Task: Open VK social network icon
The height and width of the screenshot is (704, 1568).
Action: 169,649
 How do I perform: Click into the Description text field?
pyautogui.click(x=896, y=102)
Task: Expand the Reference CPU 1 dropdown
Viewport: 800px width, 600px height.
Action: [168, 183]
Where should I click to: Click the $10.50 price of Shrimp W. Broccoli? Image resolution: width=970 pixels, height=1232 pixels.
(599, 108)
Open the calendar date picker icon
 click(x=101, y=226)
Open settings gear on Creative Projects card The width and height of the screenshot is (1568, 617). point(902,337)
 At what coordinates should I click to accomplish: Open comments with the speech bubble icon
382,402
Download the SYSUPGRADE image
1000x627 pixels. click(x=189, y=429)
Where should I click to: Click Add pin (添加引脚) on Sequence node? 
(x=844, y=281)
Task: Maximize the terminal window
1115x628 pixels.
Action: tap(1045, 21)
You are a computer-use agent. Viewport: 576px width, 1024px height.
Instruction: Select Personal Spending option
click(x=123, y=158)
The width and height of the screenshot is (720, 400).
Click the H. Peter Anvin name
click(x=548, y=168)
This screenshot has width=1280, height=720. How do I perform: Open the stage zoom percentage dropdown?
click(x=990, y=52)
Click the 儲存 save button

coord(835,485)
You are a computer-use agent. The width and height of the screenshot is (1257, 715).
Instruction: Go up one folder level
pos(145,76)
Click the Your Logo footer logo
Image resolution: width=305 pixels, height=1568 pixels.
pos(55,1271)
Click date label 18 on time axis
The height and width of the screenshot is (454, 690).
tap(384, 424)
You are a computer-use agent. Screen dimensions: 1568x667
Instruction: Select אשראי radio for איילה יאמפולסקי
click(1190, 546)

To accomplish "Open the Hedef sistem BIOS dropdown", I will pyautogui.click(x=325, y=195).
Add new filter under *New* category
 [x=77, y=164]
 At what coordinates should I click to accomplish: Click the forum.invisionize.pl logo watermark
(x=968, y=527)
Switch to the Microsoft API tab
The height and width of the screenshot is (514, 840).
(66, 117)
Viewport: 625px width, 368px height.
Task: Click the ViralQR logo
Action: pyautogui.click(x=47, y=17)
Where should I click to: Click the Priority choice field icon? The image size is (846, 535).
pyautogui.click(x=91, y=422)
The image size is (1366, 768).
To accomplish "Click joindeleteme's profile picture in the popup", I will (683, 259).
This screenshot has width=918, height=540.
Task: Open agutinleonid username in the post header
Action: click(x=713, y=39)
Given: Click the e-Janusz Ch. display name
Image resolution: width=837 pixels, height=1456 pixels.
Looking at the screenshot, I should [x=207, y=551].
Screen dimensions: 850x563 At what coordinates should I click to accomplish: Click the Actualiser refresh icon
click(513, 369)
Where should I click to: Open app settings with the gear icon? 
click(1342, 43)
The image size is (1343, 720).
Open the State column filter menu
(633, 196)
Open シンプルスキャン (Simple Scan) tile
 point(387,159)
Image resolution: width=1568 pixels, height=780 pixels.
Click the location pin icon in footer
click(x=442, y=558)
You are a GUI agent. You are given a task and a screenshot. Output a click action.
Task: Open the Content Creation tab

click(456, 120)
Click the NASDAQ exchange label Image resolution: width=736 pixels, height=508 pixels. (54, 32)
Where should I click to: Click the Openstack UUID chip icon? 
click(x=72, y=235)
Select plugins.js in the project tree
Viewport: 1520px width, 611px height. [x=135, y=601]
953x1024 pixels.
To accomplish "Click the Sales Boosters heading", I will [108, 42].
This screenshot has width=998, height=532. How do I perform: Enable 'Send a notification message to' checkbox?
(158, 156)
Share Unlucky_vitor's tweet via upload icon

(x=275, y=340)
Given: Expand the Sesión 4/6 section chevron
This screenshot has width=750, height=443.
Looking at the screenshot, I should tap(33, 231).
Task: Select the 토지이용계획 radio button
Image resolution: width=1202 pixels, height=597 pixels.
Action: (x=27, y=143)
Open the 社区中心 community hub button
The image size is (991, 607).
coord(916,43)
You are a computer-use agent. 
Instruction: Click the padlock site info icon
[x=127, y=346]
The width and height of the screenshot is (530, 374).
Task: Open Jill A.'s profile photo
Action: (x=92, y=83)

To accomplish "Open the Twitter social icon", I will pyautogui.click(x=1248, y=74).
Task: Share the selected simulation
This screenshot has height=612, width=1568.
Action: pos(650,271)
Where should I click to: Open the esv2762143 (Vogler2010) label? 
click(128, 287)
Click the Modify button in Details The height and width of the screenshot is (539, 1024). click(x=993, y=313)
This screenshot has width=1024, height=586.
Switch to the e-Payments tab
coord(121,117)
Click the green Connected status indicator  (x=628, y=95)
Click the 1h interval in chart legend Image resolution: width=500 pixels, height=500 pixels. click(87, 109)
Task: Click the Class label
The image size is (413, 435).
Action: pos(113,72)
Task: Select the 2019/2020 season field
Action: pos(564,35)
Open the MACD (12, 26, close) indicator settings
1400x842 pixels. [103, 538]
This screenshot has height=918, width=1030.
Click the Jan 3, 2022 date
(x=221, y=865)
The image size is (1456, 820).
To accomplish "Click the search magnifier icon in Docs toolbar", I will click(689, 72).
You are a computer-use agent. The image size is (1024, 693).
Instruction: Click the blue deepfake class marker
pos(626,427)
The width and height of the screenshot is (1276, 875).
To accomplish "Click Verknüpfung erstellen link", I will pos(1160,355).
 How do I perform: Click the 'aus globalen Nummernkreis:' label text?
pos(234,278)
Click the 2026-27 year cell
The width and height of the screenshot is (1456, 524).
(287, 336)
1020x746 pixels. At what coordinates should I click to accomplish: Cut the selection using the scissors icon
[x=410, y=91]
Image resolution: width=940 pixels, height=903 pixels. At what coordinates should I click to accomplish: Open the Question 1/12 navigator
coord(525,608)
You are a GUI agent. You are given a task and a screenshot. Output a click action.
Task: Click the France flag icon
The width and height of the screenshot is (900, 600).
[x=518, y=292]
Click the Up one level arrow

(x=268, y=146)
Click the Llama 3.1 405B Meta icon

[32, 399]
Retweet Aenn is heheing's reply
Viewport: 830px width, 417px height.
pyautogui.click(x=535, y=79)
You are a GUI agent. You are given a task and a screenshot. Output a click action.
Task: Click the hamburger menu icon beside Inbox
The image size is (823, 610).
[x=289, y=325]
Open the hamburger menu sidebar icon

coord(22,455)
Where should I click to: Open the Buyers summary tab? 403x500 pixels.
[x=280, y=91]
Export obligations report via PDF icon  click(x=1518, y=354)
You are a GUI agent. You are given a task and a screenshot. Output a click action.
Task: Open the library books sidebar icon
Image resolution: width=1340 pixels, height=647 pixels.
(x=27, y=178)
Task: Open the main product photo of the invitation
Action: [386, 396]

### Problem to solve
If the string "social" appears in a line of the data above, that line counts. State how many such lines there are and nothing more.

### Expected answer
2